We leveraged data from the National Survey on Drug Use and Health (NSDUH, years 2008-2014, n=41969). We use latent class analysis (LCA) of depressive symptoms to (1) identify classes of different DSM-IV depression symptom presentations among adults endorsing depressive symptoms and (2) explore differences among classes in suicidal thoughts, plans, and attempts. The depressive symptom items (except for thoughts of death or urges to self-harm given its overlap with the suicide-related outcomes of interests) were set as the indicator variables for the LCA. After identifying the best-fitting latent class model, chi-square analyses were used to examine whether particular classes were more likely to report suicide outcomes. Pairwise comparisons tested for differences between class for all significant omnibus chi-square analyses.
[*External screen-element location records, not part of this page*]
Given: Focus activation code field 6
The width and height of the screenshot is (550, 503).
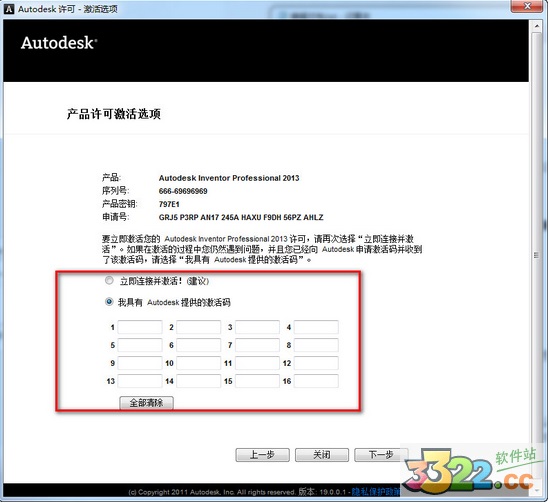Looking at the screenshot, I should point(199,345).
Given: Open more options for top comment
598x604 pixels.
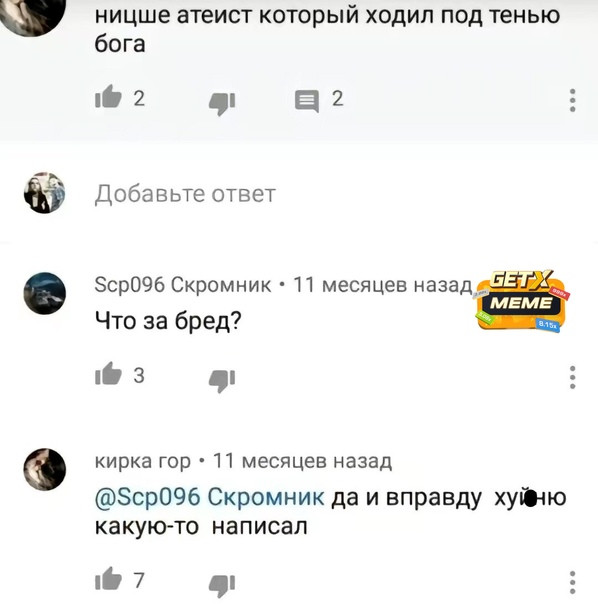Looking at the screenshot, I should tap(573, 101).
The four-class model had optimal fit. Class 1 (53% of sample) had high endorsement of all examined symptoms, except worthlessness and psychomotor disturbance. Class 2 (9% of sample) had high endorsement of worthlessness and low endorsement of psychomotor disturbance, with all other symptoms having moderate endorsement. Class 3 (31% of sample) had high endorsement of sleep issues, low endorsement of worthlessness and psychomotor retardation, with all other symptoms having moderate endorsement. Class 4 (7% of sample) had lower endorsement of all examined symptoms, except depressed mood. When examining differences in suicide-related outcomes, Class 1 had higher endorsement rates, followed by Class 2, with Classes 3 and 4 having significantly lower rates.
Results highlight the importance of examining both a composite depression score to understand the severity and quantity of symptoms endorsed, as well as the individual items that a given individual is experiencing. In addition to risk among the class with a higher endorsement of symptoms overall, Class 2 also had elevated rates of endorsement of suicidal plans and attempts, underscoring a need to pay close attention to suicide risk among individuals who endorse worthlessness.